TASK STATEMENT: In the law review abstract on Airbnb, what about the platform's design invites bias into transactions?

*** Opening of SUPPLIED TEXT ***

Home > Journals > WMLR > Vol. 62 (2020-2021) > Iss. 6 (2021)
William & Mary Law Review
Abstract
Airbnb’s structure, design, and algorithm create a website architecture that allows user discrimination to prevent minority hosts from realizing the same economic benefits from short-term rental platforms as White hosts, a phenomenon this Article refers to as “redliking.” For hosts with an unused home, a spare room, or an extra couch, Airbnb provides an opportunity to create new income streams and increase wealth. Airbnb encourages prospective guests to view host photographs, names, and personal information when considering potential accommodations, thereby inviting bias, both implicit and overt, to permeate transactions. This bias has financial consequences. Empirical research on host earning rates found that White hosts earn significantly more than minorities, even when controlling for location, size, and amenities. Airbnb’s algorithm augments the effects and propensity of individual user bias, creating a system wherein allegedly race-neutral variables serve as proxies for discrimination. Contemporary redliking perpetuates historic inequality related to housing wealth. In the early twentieth century, redlining maps were used to justify withholding investments from Black communities. Today, redliking continues the practice of directing wealth to White communities, reinforces systemic real property barriers by depriving minority hosts of important revenue streams, and exacerbates the racial wealth gap.

*** Close of SUPPLIED TEXT ***
*** Opening of DATA FOR ANALYSIS ***

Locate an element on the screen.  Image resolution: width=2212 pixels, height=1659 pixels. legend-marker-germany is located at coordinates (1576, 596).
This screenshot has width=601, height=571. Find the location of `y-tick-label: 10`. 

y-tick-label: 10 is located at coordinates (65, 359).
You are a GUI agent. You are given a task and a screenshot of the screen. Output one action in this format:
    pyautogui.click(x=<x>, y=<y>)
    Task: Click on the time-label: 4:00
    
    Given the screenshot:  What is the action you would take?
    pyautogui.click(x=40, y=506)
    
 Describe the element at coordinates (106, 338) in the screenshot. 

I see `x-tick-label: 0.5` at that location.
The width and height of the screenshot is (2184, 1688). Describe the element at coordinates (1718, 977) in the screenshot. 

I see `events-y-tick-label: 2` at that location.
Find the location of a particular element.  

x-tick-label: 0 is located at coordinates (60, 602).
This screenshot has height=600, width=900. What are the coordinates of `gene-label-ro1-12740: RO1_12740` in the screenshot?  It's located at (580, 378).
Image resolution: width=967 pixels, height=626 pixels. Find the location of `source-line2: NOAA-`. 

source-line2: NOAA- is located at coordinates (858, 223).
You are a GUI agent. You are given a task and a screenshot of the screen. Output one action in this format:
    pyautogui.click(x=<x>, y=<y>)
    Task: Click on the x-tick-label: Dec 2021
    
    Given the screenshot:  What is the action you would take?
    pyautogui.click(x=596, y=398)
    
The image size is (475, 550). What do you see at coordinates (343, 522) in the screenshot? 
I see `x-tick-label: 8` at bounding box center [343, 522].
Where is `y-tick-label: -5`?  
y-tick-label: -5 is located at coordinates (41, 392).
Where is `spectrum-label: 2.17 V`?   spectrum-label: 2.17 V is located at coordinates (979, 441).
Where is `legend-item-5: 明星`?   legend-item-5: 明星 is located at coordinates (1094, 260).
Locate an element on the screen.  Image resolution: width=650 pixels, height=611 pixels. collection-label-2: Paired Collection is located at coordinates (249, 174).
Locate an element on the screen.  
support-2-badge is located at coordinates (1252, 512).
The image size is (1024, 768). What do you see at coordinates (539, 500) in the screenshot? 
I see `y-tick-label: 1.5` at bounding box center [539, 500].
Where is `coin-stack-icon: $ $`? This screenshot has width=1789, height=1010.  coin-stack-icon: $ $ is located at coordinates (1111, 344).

*** Close of DATA FOR ANALYSIS ***

EXERCISE OUTPUT: Airbnb encourages prospective guests to look at host photographs, names, and personal information when they consider potential accommodations. This lets both implicit and overt bias permeate transactions.